MIT Researchers Develop an AI that Can Predict Future Scenes

Researchers at MIT’s Computer Science and Artificial Intelligence Laboratory (CSAIL) have developed an AI that can predict future scenes based on a single still image.

In the study “Generating Videos with Scene Dynamics,” MIT researchers led by Carl Vondrick showed that the deep-learning algorithm that they have developed can create a short video that predicts future scenes when given a still image from a scene. In order to predict scenes simply based on a single still image, the MIT research team trained the AI on 2 million unlabeled videos – an equivalent to a year’s worth of footage. Vondrick told MIT News that the videos created by the newly developed AI “show us what computers think can happen in a scene.” The first author of the study added, “If you can predict the future, you must have understood something about the present.”

Multiple researchers have worked on the topic of scenes prediction. What differentiates this latest study by the MIT research team is that while previous models have focused on extrapolating videos into the future, the present model creates completely new videos or scenes that have not been seen before. While previous models’ predictions have a large margin for error, the present model’s predictions are more accurate.

In generating more accurate scenes, the latest MIT researchers’ model predicts all frames simultaneously.
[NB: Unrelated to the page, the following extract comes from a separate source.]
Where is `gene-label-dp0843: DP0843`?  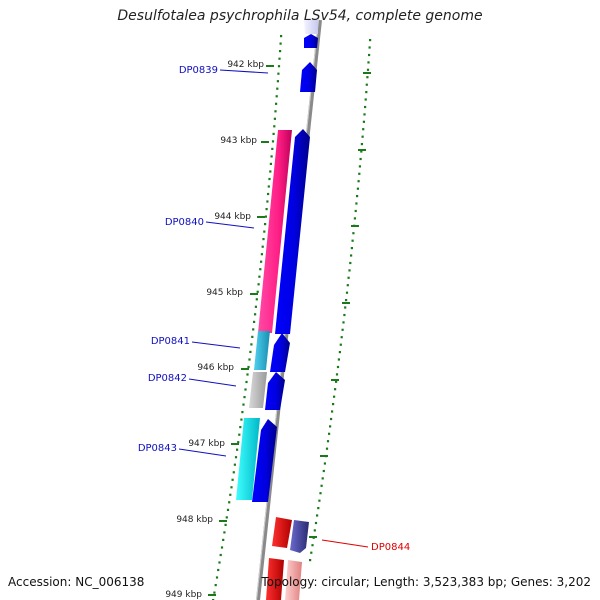 gene-label-dp0843: DP0843 is located at coordinates (158, 448).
The researchers taught their model to separate the foreground from the background, and then put the objects in the scene in order for the model to determine which objects are moving and which objects are static.

The researchers said that the deep-learning model that they have developed is not only limited to predicting the future. Generative videos, they said, can be used for adding animation to still images, help detect anomalies in security footages and compress data for storing and sending longer videos. “In the future, this will let us scale up vision systems to recognize objects and scenes without any supervision, simply by training them on video,” Vondrick said.